Material supplied:
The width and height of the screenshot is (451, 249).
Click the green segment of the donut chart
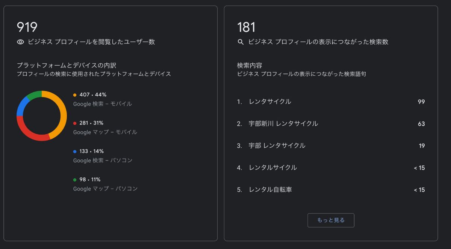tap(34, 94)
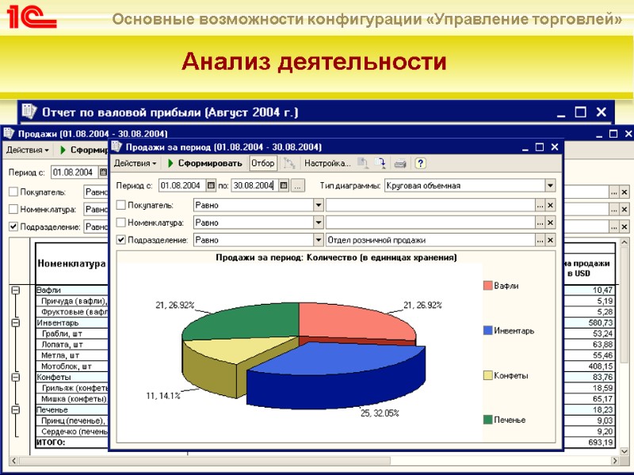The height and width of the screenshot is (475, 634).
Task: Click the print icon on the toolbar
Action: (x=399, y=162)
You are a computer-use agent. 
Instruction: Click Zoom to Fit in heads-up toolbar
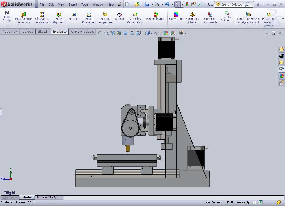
---
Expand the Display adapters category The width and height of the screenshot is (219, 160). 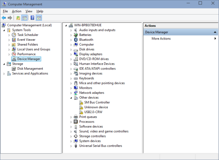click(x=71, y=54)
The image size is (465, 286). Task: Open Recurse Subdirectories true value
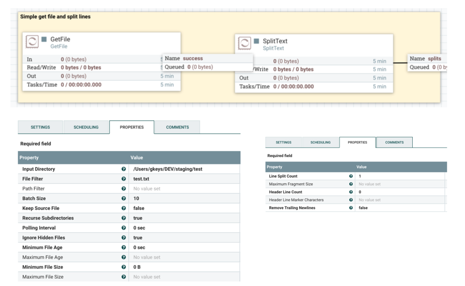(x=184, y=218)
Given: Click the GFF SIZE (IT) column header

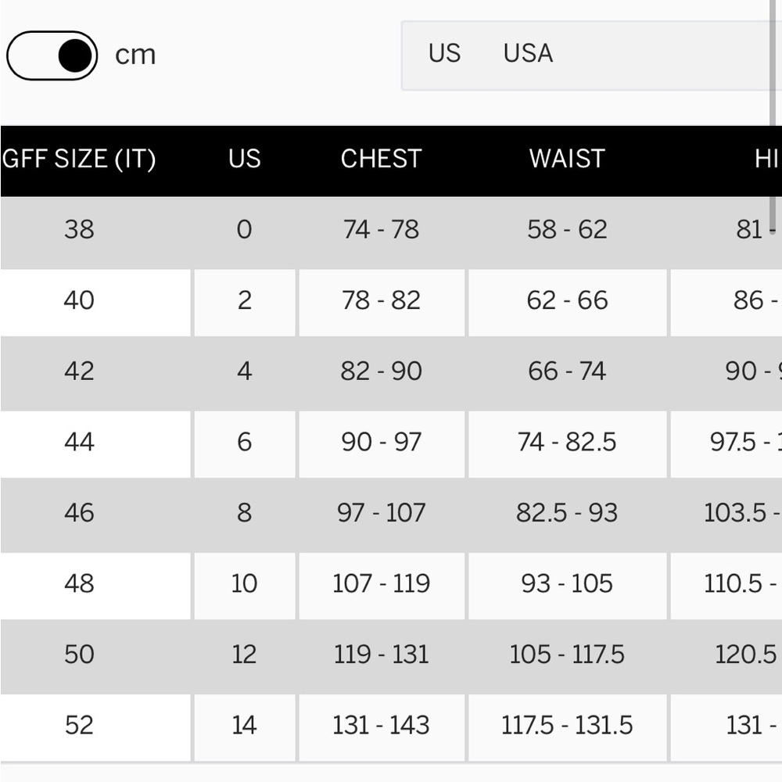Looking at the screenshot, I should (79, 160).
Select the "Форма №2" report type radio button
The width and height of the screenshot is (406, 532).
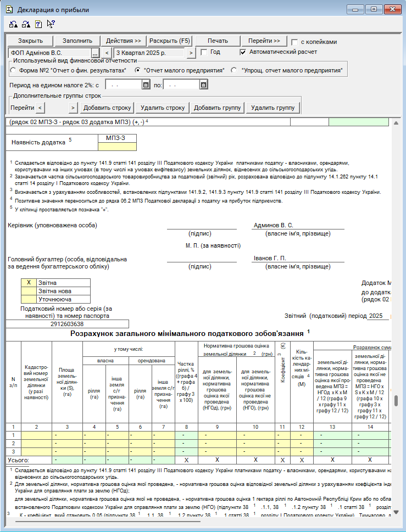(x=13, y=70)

Directions for this task:
Copy out the stretch of entries from the line containing "The width and height of the screenshot is (451, 249)." through the line containing "Instruction: Click Zoom" word for word, omitting the pictures.

Answer below:
The width and height of the screenshot is (451, 249).
Click the green segment of the donut chart
tap(34, 94)
The height and width of the screenshot is (475, 634).
Task: Click the print icon on the toolbar
Action: (x=399, y=162)
You are a computer-use agent. 
Instruction: Click Zoom to Fit in heads-up toolbar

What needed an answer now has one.